- Church: Catholic Church
- Archdiocese: Archdiocese of Port Moresby
- In office: 3 October 1981 – 11 June 1996
- Predecessor: Herman To Paivu
- Successor: Brian James Barnes
- Previous posts: Titular Bishop of Sinnuara (1978-1981) Auxiliary Bishop of Honiara (1978-1981)

Orders
- Ordination: 21 December 1966
- Consecration: 25 March 1979 by Daniel Stuyvenberg

Personal details
- Born: 1930 Tonnui, Bougainville Island, Mandatory Territory of New Guinea, Australia
- Died: June 11, 1996 (aged 65–66)

= Peter Kurongku =

Most Reverend Sir Peter Kurongku, KBE (1930 – 11 June 1996) was Roman Catholic Archbishop of Port Moresby, Papua New Guinea.
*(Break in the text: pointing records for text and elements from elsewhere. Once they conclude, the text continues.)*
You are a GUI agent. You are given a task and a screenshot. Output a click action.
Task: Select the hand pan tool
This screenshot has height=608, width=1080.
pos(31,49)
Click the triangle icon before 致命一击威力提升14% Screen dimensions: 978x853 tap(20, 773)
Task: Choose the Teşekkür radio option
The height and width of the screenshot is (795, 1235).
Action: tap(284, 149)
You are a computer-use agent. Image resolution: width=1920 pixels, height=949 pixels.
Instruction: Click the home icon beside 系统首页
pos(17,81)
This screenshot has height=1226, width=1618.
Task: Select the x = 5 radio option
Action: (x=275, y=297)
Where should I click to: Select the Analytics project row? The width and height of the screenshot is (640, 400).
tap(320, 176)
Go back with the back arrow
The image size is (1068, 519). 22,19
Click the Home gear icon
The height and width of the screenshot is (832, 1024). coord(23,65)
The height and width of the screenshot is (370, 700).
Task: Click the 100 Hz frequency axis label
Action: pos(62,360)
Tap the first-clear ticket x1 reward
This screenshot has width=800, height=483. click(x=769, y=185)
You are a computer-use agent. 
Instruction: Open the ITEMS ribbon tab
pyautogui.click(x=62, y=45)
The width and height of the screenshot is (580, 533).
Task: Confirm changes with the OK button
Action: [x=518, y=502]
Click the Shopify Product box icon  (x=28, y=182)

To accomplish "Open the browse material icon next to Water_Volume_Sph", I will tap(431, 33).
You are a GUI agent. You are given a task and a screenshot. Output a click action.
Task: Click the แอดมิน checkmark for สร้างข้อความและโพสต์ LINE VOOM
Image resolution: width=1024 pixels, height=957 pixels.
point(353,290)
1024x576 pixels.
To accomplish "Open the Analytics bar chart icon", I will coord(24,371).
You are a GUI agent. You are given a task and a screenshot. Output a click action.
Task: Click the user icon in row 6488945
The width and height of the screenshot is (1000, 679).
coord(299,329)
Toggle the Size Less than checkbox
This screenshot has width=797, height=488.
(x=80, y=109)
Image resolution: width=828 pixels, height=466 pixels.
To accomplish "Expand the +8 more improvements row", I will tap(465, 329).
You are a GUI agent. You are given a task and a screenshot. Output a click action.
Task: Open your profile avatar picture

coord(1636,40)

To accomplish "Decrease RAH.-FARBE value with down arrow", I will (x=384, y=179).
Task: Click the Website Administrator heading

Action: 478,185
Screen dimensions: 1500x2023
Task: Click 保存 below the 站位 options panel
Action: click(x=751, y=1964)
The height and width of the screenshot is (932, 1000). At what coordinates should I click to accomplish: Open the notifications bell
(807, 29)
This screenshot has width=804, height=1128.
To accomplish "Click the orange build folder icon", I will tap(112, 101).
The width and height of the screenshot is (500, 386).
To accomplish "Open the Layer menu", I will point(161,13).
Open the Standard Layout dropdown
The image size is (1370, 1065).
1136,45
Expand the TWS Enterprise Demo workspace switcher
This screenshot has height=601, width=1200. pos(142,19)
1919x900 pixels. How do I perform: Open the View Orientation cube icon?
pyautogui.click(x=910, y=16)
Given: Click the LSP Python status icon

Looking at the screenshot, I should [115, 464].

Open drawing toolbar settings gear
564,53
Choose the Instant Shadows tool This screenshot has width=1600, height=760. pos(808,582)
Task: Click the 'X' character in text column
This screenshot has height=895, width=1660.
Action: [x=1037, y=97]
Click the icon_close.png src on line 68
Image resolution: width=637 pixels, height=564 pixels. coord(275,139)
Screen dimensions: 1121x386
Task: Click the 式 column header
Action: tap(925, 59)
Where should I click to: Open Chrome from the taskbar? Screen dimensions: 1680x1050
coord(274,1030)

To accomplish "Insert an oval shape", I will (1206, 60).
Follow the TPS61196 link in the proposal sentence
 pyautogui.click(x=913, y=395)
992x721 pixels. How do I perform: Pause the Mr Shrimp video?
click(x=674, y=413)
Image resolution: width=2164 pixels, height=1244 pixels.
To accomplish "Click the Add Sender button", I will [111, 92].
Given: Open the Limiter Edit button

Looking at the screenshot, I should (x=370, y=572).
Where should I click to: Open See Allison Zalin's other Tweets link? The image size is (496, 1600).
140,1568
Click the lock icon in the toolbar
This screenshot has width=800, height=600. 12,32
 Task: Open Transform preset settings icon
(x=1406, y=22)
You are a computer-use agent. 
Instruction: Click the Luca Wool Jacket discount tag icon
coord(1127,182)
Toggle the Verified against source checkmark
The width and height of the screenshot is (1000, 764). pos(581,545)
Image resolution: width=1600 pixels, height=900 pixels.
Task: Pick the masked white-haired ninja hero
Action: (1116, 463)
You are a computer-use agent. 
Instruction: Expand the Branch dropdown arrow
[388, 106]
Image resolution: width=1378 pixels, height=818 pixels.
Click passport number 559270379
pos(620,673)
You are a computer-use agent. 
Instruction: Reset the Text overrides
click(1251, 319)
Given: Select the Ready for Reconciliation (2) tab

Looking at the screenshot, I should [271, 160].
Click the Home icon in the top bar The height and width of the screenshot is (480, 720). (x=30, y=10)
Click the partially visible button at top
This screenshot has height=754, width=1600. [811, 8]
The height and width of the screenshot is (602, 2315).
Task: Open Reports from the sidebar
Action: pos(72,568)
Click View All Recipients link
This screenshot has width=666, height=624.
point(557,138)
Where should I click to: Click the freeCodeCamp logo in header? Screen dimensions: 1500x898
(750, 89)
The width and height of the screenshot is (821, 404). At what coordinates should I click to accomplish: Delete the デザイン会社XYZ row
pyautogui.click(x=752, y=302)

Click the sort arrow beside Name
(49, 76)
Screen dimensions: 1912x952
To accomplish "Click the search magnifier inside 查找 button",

Born in 1930 at Tonnui, he was ordained a priest of Bougainville, Papua New Guinea on 21 December 1966 by Archbishop Daniel Stuyvenberg. On 15 November 1978 he was named Auxiliary Bishop of Honiara, Solomon Islands and as Titular Bishop of Sinnuara on 25 March 1979. On 3 October 1981, he was appointed as Archbishop of Port Moresby and installed the following month.

He was created a Knight Commander of the Most Excellent Order of the British Empire "for public and community services", dated 14 June 1986. He died on 11 June 1996. He had been a priest for 29 years and a bishop for 17 years.